*Exercise set:*
1 – Transcribe the section of the budgie forum thread below that begins at the words "Thank you.. He" and stops after the words "to the cage...".
2 – Answer these questions from the budgie forum thread below:
(a) Which pictures does kcladyz say they like?
(b) In the reply to RusselltheGrey, what does the budgie not want to do after coming out to meet a visitor?
(c) According to LynandIndigo's reply to Jonah, what is Indi enjoying at the moment because it is so hot?

*Text shown:*
--------------------------------------------------
Yes Thank you. If you were here you would see his huge big personality... I am glad I chose him from the breeder he is a fantastic little budgie and everyone would just love him..



RusselltheGrey said:


> Really, Lyn, he is extraordinary! Beautiful fellow. He's just something else.


Thank you.. He will be your friend for life he loves everyone.. If you came to visit he would be out of the cage in a hurry to meet you. Then he doesn't want to go back to the cage...


----------



## Jonah (Feb 3, 2013)

Seriously nice pics Lyn. Indi looking good as ever, and your photography is through the roof. Great teamwork....


----------



## LynandIndigo (Jan 21, 2012)

Jonah said:


> Seriously nice pics Lyn. Indi looking good as ever, and your photography is through the roof. Great teamwork....


Thank you Randy... My photo's are improving i think Indi shines when i take his photo he loves it and the camera. He is really funny.. It is so hot that Indi is enjoying his bath at the moment so he is cooling down lucky guy..


----------



## kcladyz (Apr 8, 2014)

I like the nap time pics


----------



## LynandIndigo (Jan 21, 2012)

kcladyz said:


> I like the nap time pics


Thank you Kelly...


----------
--------------------------------------------------
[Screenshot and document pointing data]
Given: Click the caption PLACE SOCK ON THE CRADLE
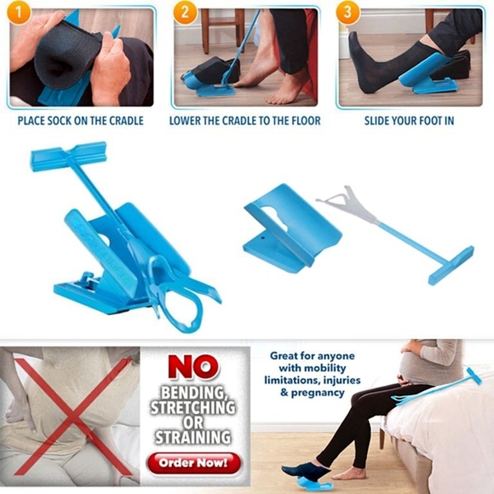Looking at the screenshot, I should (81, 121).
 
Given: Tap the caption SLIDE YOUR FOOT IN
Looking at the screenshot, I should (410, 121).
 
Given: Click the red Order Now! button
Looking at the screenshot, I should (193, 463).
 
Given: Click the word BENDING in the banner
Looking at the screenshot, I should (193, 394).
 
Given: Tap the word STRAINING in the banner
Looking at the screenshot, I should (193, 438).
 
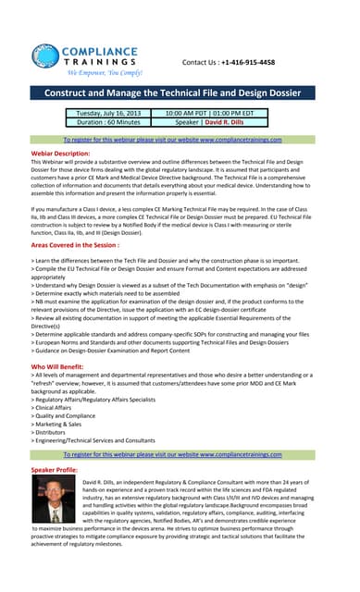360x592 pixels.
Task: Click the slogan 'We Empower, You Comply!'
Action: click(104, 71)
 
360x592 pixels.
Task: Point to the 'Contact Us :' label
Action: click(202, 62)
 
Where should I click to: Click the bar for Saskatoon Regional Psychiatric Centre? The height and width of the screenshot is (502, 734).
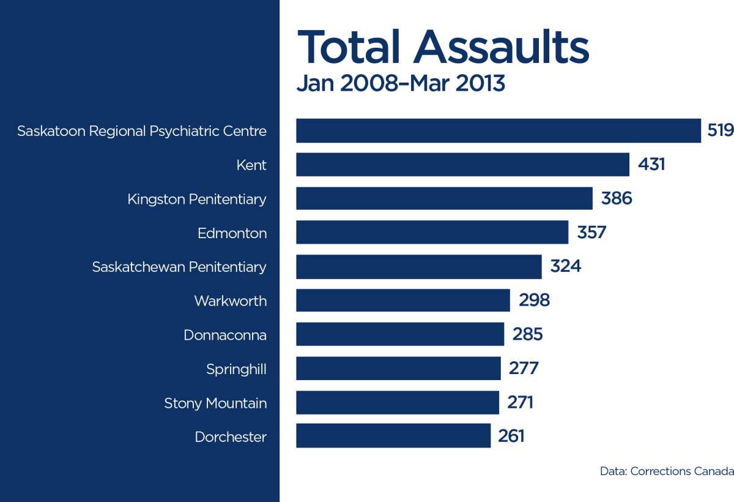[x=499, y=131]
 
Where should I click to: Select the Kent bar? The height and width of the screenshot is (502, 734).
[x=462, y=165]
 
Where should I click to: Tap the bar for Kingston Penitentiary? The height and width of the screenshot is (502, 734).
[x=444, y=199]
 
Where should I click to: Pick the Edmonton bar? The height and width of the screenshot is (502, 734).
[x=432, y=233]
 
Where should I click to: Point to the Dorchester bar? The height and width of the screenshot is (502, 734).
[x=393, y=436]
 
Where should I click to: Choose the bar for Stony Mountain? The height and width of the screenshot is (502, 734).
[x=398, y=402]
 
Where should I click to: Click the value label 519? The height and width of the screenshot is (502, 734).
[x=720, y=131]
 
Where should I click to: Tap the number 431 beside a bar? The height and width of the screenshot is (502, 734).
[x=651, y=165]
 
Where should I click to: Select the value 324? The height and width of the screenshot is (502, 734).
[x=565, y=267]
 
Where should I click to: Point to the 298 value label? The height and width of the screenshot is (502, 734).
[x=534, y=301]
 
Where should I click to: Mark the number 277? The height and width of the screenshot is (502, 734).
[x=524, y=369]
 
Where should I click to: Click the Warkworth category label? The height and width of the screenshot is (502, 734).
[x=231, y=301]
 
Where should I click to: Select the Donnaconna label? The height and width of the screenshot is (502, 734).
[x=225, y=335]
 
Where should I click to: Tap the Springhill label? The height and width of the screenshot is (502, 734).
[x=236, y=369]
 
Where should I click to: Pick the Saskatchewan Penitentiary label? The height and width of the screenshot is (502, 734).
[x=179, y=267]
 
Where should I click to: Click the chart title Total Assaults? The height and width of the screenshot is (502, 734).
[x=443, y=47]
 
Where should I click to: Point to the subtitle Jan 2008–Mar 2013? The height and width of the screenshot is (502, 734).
--------------------------------------------------
*Solutions for each task:*
1 –
Thank you.. He will be your friend for life he loves everyone.. If you came to visit he would be out of the cage in a hurry to meet you. Then he doesn't want to go back to the cage...

2 –
(a) The nap time pics.
(b) Go back to the cage.
(c) His bath.